Christian WIMAN, My Bright Abyss: Meditation of a Modern Believer. New York: Farrar, Straus and Giroux, 2013, pp. 182. $13.00 pb. ISBN 978-0374534370. Reviewed by Wilburn T. STANCIL, Rockhurst University, Kansas City, MO 64110.
The opening of a new academic building on my campus was personally traumatic. After two decades housed in the same office, my new— but much smaller—office required downsizing of my personal library. Thirty-five years of my intellectual life had to be culled. What to keep, what to discard? Some choices were obvious, some not so obvious. My Bright Abyss was an obvious keeper. In fact, it now shares a spot on my bookshelf next to other classics on the spiritual life.
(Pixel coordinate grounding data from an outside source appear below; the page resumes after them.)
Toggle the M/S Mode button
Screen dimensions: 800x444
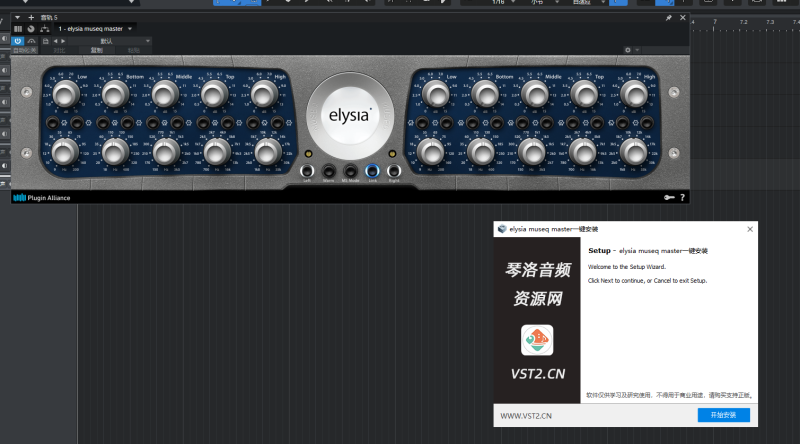pos(350,172)
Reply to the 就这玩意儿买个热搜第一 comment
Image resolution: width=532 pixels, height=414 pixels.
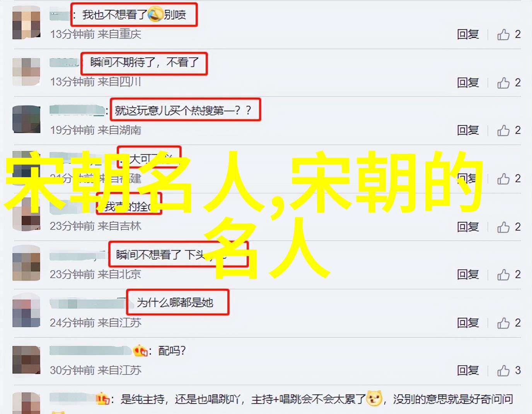[x=468, y=130]
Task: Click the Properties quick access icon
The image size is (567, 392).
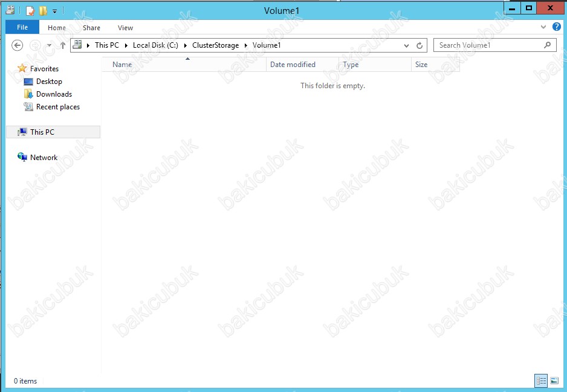Action: [x=30, y=10]
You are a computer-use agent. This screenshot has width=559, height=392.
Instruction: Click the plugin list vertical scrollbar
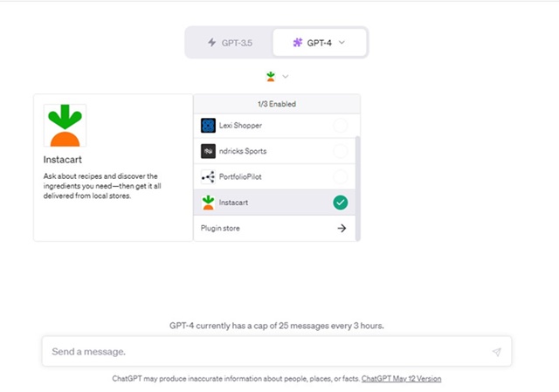(358, 189)
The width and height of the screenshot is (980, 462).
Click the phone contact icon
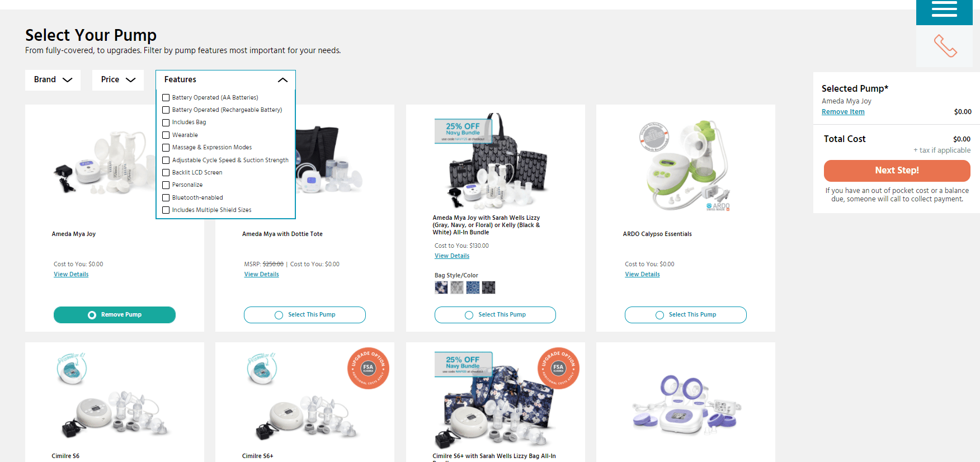click(x=945, y=46)
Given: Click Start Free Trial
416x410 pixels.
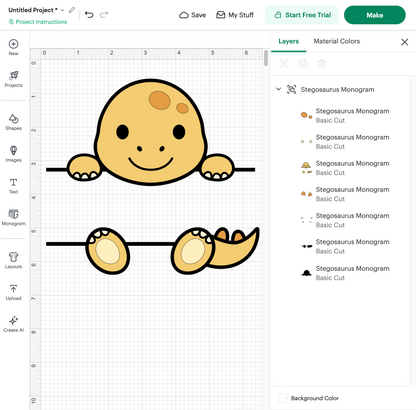Looking at the screenshot, I should click(x=302, y=15).
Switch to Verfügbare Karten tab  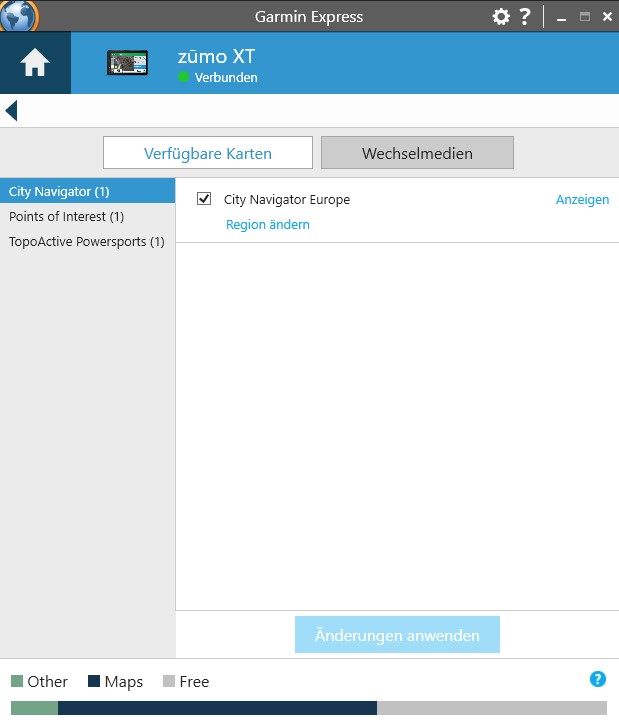[x=208, y=153]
Christian Wiman is a senior lecturer in religion and literature at Yale University’s Institute of Sacred Music. A poet by trade, Wiman describes his theology as an “accidental” theology, that is, theology “conducted by unexpected means” (http://ism.yale.e du/people/christian-wiman). In Wiman’s case, the “unexpected means” were his diagnosis of a rare form of incurable cancer. Over the years, the cancer has been in a cycle of remission and return, but, as Wiman notes, it casts a shadow over “every act and thought” (p. viii).
Wiman not only has a poet’s heart but a poet’s skill—the observant eye, the internalization of and reflection on experiences, and the skill to put those experiences into words. The book is primarily prose intermingled throughout with Wiman’s (and other’s) poetry. But Wiman’s prose is so exact, the word choice so precise, that one marvels at the form itself and can quickly be captivated by it, losing sight of the content.
Wiman was reared in West Texas, a land of pickup trucks and Southern Baptists. Awash in a culture of religious fundamentalism, he never met an unbeliever until his college days in Virginia. What followed were years of no faith, or, as Wiman came to describe it, a “mild abeyance of belief” that remained latent (p.12). The turning point was the great love he discovered in meeting his wife Danielle, followed by the diagnosis of cancer. Great love and great despair prompt responses. “But how could it be otherwise? It takes a real jolt to get us to change our jobs, our relationships, our daily coffee consumption, for goodness’ sake—or, if we are wired that way, to change our addiction to change. How much more urgency is needed, how much more primal fear, to startle the heart out of its ruts and ruins” (146).
For Wiman faith encompasses uncertainty, change, doubt, and sorrow. It emerges from the extremes of joy and grief, but always remains provisional. Faith is not so much a new life as the “old life newly seen” (108). Dogma has its place in Christianity—“the ropes, clips, and toe spikes whereby one descends into the abyss” (p. 117). But ultimately, only faith, not dogma, is adequate in face of the mystery that is God. “This is why art is so often better at theology than theology is” (130).
In writing this review, I was tempted to simply provide a florilegium of quotes. My Bright Abyss is that kind of book. Memorable sentences and paragraphs, lyrically written with poetic sensibilities. The life journey of a modern believer. Read it and mark it, yes. But more importantly, let Wiman’s journey provide strength and guidance for your own.